Comprehensive income totalled $13.9 million, considering a positive impact of $0.5 million on
translation of the financial statements of the subsidiary in the United
States, compared with $13.2 million for the corresponding quarter of
2012, considering a positive impact of $0.4 million on translation of
the financial statements of the subsidiary in the United States.
Cash flows from operating activities (before net change in non-cash working capital balances) grew to
$15.2 million or $0.73 diluted per share, up by 3.0% and 4.3% over the
fourth quarter of 2012. Net change in non-cash working capital balances
provided cash flows of $4.3 million, compared with $2.8 million in the
fourth quarter of 2012. Changes in accounts payable and inventories
represented a cash inflow of $4.9 million, whereas changes in accounts
receivable represented a cash outflow of $0.6 million. Consequently,
operating activities provided cash flows of $19.5 million, compared
with $17.6 million for the fourth quarter of 2012.
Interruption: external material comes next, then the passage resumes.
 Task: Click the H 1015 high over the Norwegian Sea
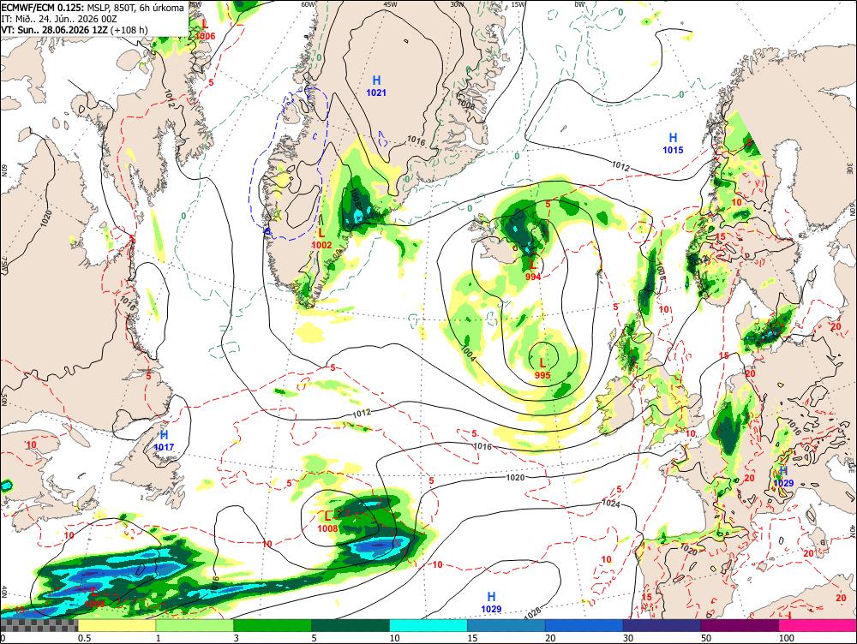[673, 144]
Financing activities represented a cash outflow of $24.7 million, compared with $5.6 million
for the corresponding quarter of 2012. Richelieu repurchased common
shares under its normal course issuer bid for $22.0 million, compared
with $3.1 million in the fourth quarter of 2012. The Corporation also
paid shareholder dividends of $2.7 million, up by 6.8%, on account of
the dividend increase announced in January 2013. In addition, it issued
common shares for $0.1 million upon the exercise of options under its
stock option plan, compared with $0.3 million in the same quarter of
2012.
Investing activities represented a cash outflow of $5.4 million for the fourth quarter, of
which $4.2 million for the acquisition de Hi-Tech and $1.2 million for
equipment needed for operations, whereas the Corporation had invested
$2.3 million in property, plant and equipment during the same quarter
of 2012.
FINANCIAL POSITION
Analysis of principal cash flows for the year ended November 30, 2013
Operating activities
Cash flows from operating activities (before net change in non-cash working capital balances) totalled
$55.0 million or $2.63 diluted per share, compared with $54.4 million
or $2.57 diluted per share for 2012, primarily reflecting the increase
in net earnings. Net change in non-cash working capital balances used
cash flows of $6.6 million, reflecting changes in accounts receivable,
inventories, accounts payable and other items, compared with
$8.8 million for 2012. Consequently, operating activities provided cash
flows of $48.4 million, compared with $45.6 million for 2012.
Financing activities
Richelieu repurchased common shares under its normal course issuer bid
for $36.6 million, compared with $5.9 million in 2012. In addition, it
paid shareholder dividends of $10.8 million, up by 7.4% over 2012, on
account of the dividend increase announced in January 2013, and issued
common shares for $2.3 million upon the exercise of options under its
stock option plan, compared with $2.6 million during 2012. The
Corporation also repaid $0.7 million on its long-term debt, compared
with $2.9 million in 2012. Consequently, financing activities
represented a cash outflow of $45.8 million, compared with
$16.2 million in 2012.
Investing activities
In 2013, the Corporation invested a total of $7.9 million, of which
$4.4 million in the acquisition of the net assets of Savannah and
Hi-Tech and $3.5 million in equipment needed for operations. Note that
in 2012, the Corporation had invested $7.2 million, of which
$2.4 million in the acquisition of the net assets of CourterCo and
$4.8 million primarily in software and equipment needed for operations.
Sources of financing
As at November 30, 2013, cash and cash equivalents totalled $46.2 million, compared with $51.6 million a year earlier. The
Corporation posted a working capital of $204.1 million for a current ratio of 4.5:1, compared with
$200.1 million (4.6:1 ratio) as at November 30, 2012.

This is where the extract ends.